Facebook-Datenmissbrauch Von wegen Panne - das ist das Geschäftsmodell
Die Vorwürfe gegen Facebook wiegen schwer, die Entrüstung weltweit ist groß. Doch sie ist auch scheinheilig. Denn das massenhafte Erstellen - und Verkaufen - von Datensätzen ist das Geschäftsmodell.
"Datenklau", "Diebstahl", "Panne", oder "Missbrauch" - das sind derzeit besonders häufige Worte um zu beschreiben, was gerade bei Facebook passiert ist. Und sie sind alle falsch. Es wurde nichts gestohlen. Keine Passwörter geknackt, keine Firewall durchbrochen, nichts auf dem Schwarzmarkt verhökert, kein Hacker trieb sich herum, wo er nichts zu suchen hat. Im Gegenteil: Was passiert, ist "business as usual".
Facebook sammelt Daten. Es erstellt Profile seiner Nutzer und verkauft sie an werbetreibende Unternehmen, Dienstleister, politische Parteien, Unterschriftensammler. Dieses Werbeprofil kann ich sogar einsehen und bearbeiten, zwar versteckt in den Tiefen meines Facebook-Kontos, aber das alles geschieht nicht geheim.

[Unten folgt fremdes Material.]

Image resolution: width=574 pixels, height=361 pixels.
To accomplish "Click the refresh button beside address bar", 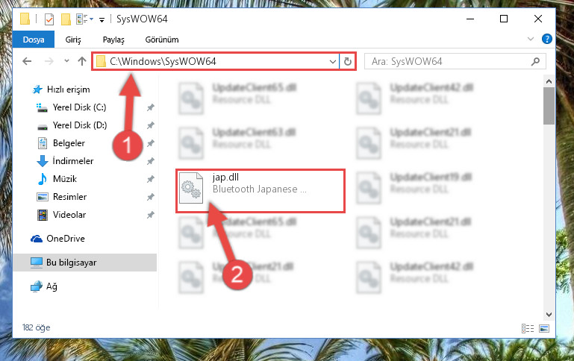I will pos(347,61).
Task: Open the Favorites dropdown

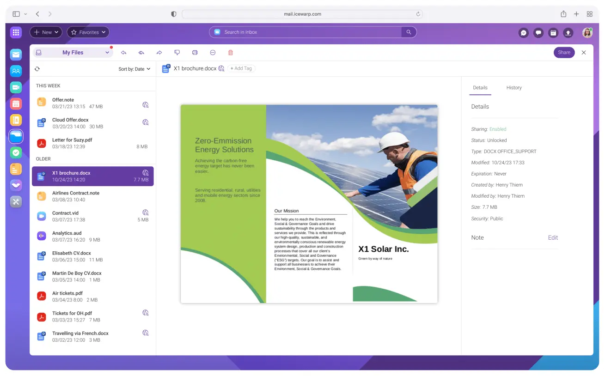Action: click(88, 32)
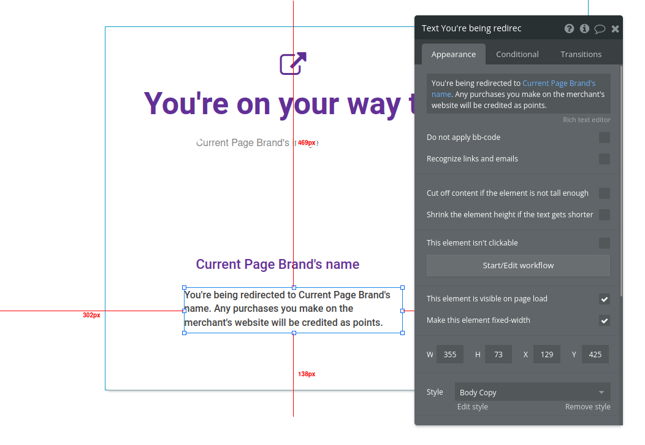The height and width of the screenshot is (445, 645).
Task: Enable Do not apply bb-code
Action: click(605, 137)
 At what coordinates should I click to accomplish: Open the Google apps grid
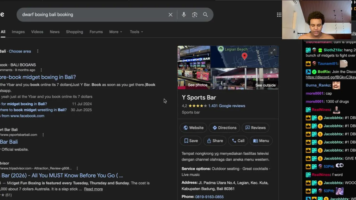[x=279, y=15]
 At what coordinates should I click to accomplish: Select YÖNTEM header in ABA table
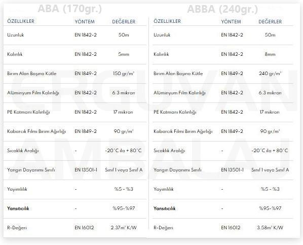pyautogui.click(x=85, y=21)
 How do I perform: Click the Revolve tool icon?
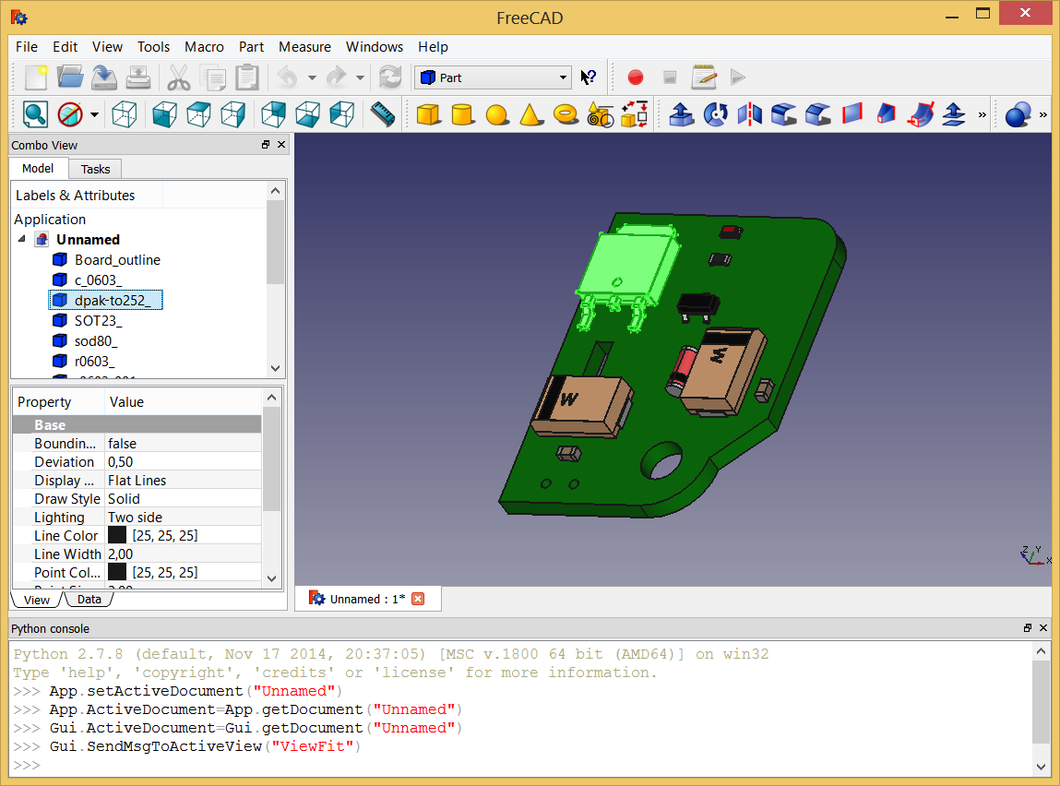pyautogui.click(x=715, y=114)
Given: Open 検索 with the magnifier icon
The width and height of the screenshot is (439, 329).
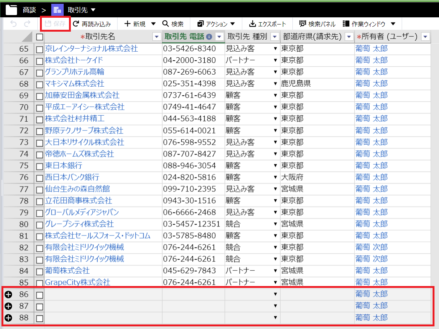Looking at the screenshot, I should [x=173, y=24].
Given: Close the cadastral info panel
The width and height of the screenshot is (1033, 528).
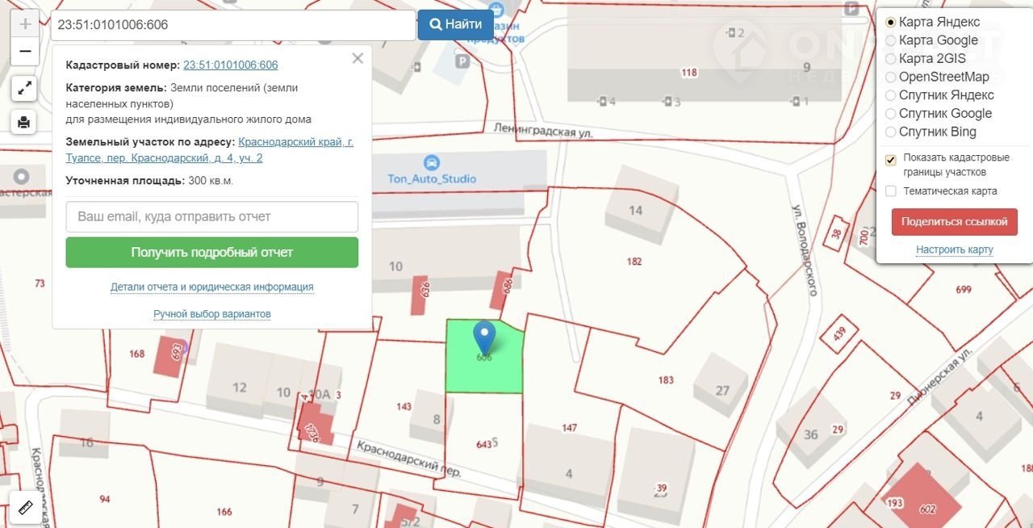Looking at the screenshot, I should coord(358,58).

Musikgeschmack, Geburtsdatum, Konsumverhalten - alles bekannt
Samuel J. ist männlich, lebt im Ausland, hat im Frühling Geburtstag, ist beruflich häufig unterwegs, interessiert sich für Fußball, hört Metal-Musik, liest viele Zeitungen, ist kürzlich umgezogen, isst gerne italienisch.
Das alles weiß Facebook nicht, weil ich es dort rein geschrieben habe, sondern weil es mitliest, wenn ich im Netz einen Zeitungsartikel anklicke, ein Flugticket buche, Konzertkarten kaufe oder Pizza bestelle. Das habe ich Facebook erlaubt, als ich seine Geschäftsbedingungen akzeptiert habe. Das haben Gerichte und Behörden erlaubt, als sie Facebook haben gewähren lassen.
Überrascht zu sein, ist naiv
Man kann das beklagen. Und man kann Facebook vielleicht vorwerfen, dass es den Kern seines Geschäftsmodells seinen Nutzern verheimlicht. Und man muss Facebook bestrafen, wenn es gegen Datenschutzgesetze in den USA und in Europa verstoßen hat. Aber überrascht zu sein, wenn es tut was es immer tut, das ist naiv.
Wer Facebook nutzt, oder Google oder Instagram oder Twitter - die alle dasselbe im Sinn haben -, der nutzt es freiwillig. Wer Donald Trump wählt, tut es ebenfalls freiwillig und nicht, weil ihr oder ihm jemand das Gehirn gewaschen oder dunkle Mächte persönliche Daten geklaut haben.
Der Kunde als Produkt
Es gilt eine kapitalistische Faustregel: Wenn ein Dienst für seine Kunden kostenfrei ist, dann ist der Kunde selbst das Produkt. Die massenhafte Auswertung unserer Daten haben Facebook zu dem gemacht, was es ist: Ein Technologie-Konzern mit 40 Milliarden Jahresumsatz. Das waren wir. Beim Pizza bestellen oder Zeit totschlagen mit dümmlichen Quiz-Spielchen. Niemand hat betrogen, missbraucht oder gestohlen.